To evaluate if the use of the modern human medical simulator in critical care teaching increases medical students’ knowledge of critical care in comparison with the traditional lecture.
We hypothesized that students who receive simulator-based teaching would outperform students who receive a standard lecture. We conducted a randomized controlled trial of simulation based-teaching versus traditional instruction among clinical medical students, using pre-post written evaluations (n = 31). After randomization, students received a pre-test followed by either a simulator session or a standard lecture session. The standard group received a traditional power-point lecture while the simulator group received an interactive scenario-based teaching with a computerized human patient simulator.
Within the simulator group, and within the standard group, there was a highly significant improvement from the pre-test to the post-test. But the degree of change from pre-test to post-test was not significantly different between the groups. Simulator group: mean pre-test = 48.6%, mean post-test = 90.7%, p < 0.0001 using the paired t test. Standard group: mean pre-test = 44.1%, mean post-test = 78.2%, p < 0.0001 using the paired t test.

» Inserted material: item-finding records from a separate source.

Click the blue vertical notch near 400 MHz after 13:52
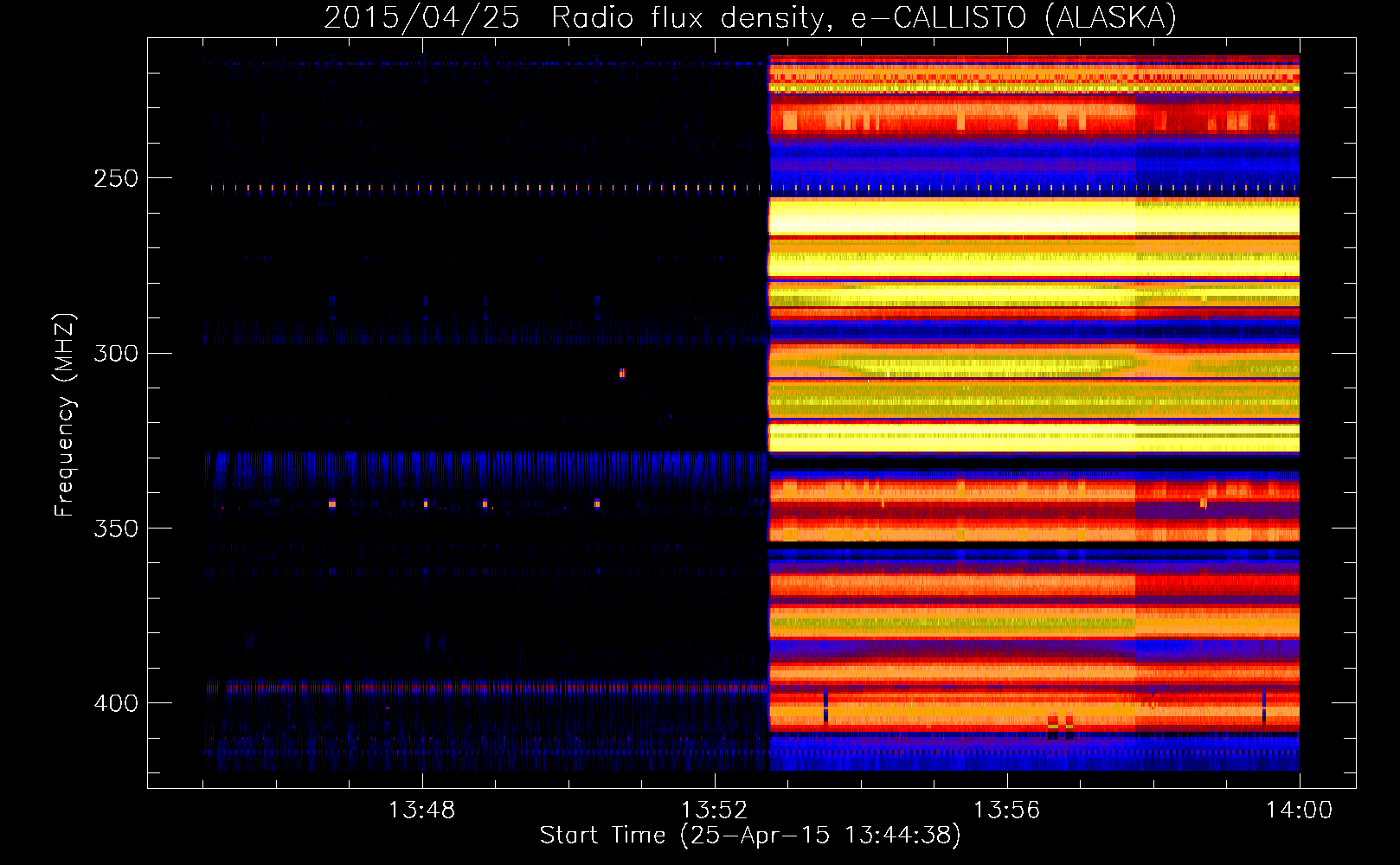 pyautogui.click(x=825, y=705)
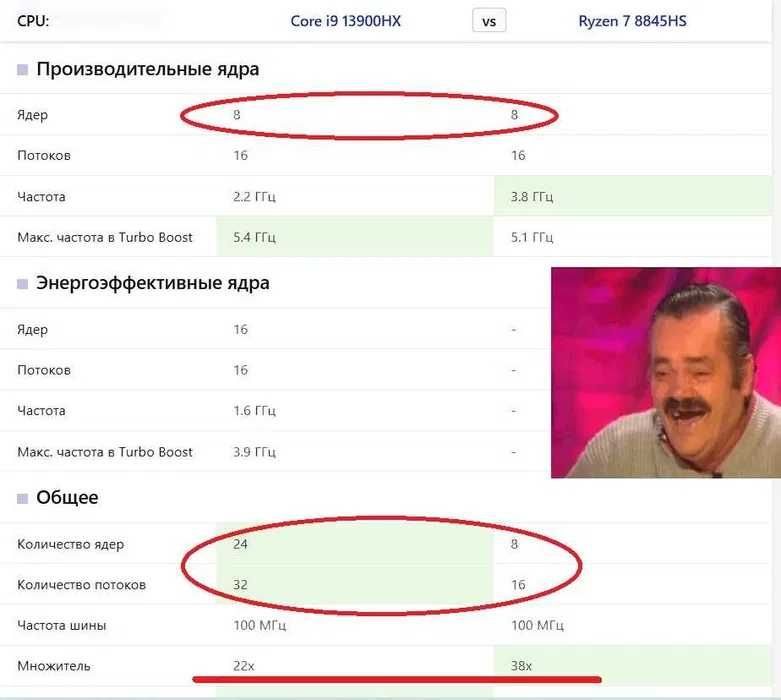Click the highlighted 3.8 ГГц frequency cell
The image size is (781, 700).
tap(633, 196)
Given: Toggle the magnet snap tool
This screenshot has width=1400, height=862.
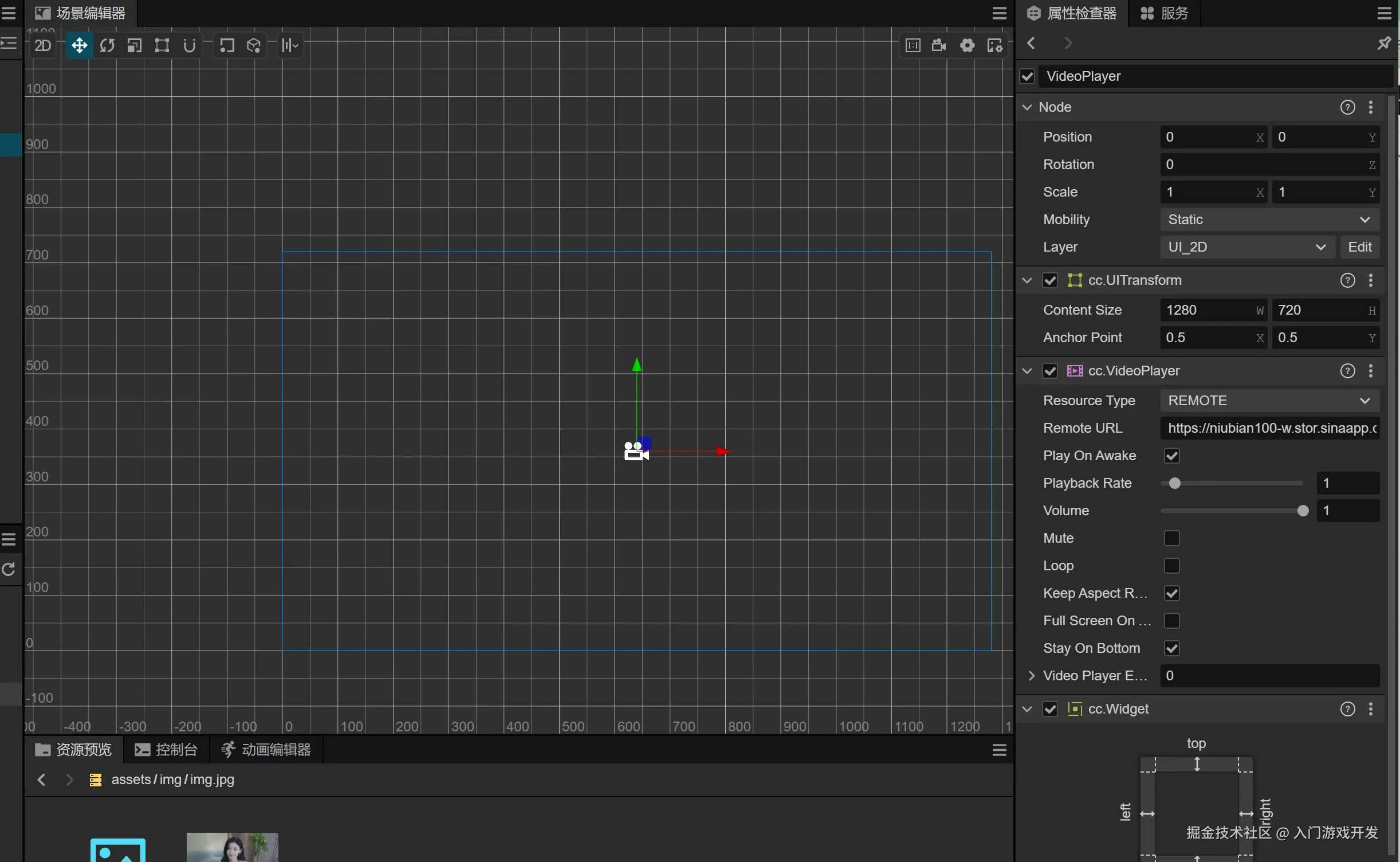Looking at the screenshot, I should [x=190, y=45].
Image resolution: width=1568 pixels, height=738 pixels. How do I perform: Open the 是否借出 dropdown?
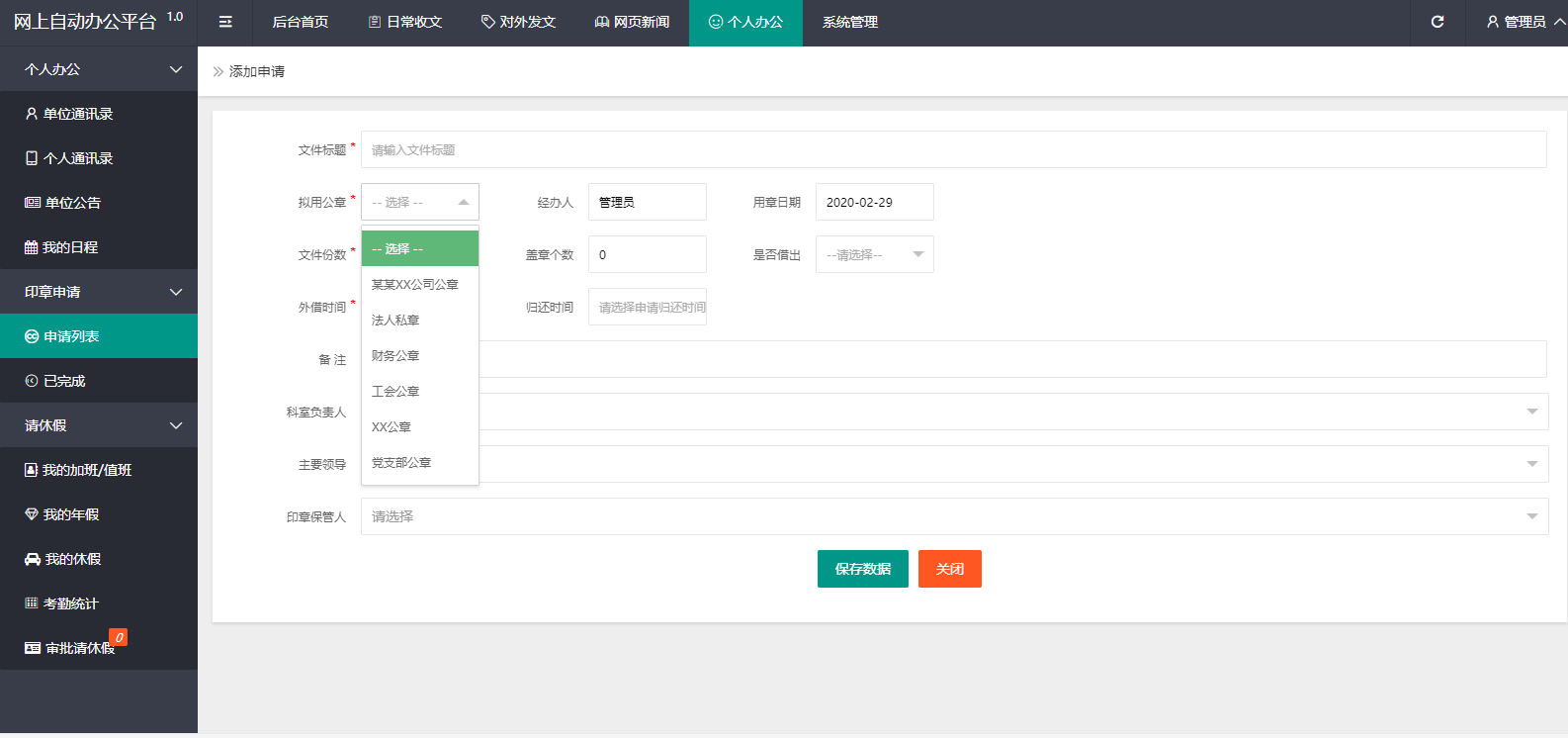874,254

Degree of change (pre–post): 42.1% for simulator group, 34.1% for standard group: p = 0.23 using the t test for two independent samples.
The superiority of the simulator-based nonprocedural skills teaching could not be established after a single instructional session. Multi-simulator sessions and/or a larger sample size may be needed to demonstrate if a significant difference exists. Despite the apparent benefits of utilizing the patient simulation, our results are consistent with prior studies in other medical specialties on the comparative effects of technology-enhanced learning.
A single simulator based teaching session is as effective as a conventional lecture in teaching nonprocedural skills in critical care medicine. A potential simulator benefit is longer knowledge retention time. This would require a follow up study.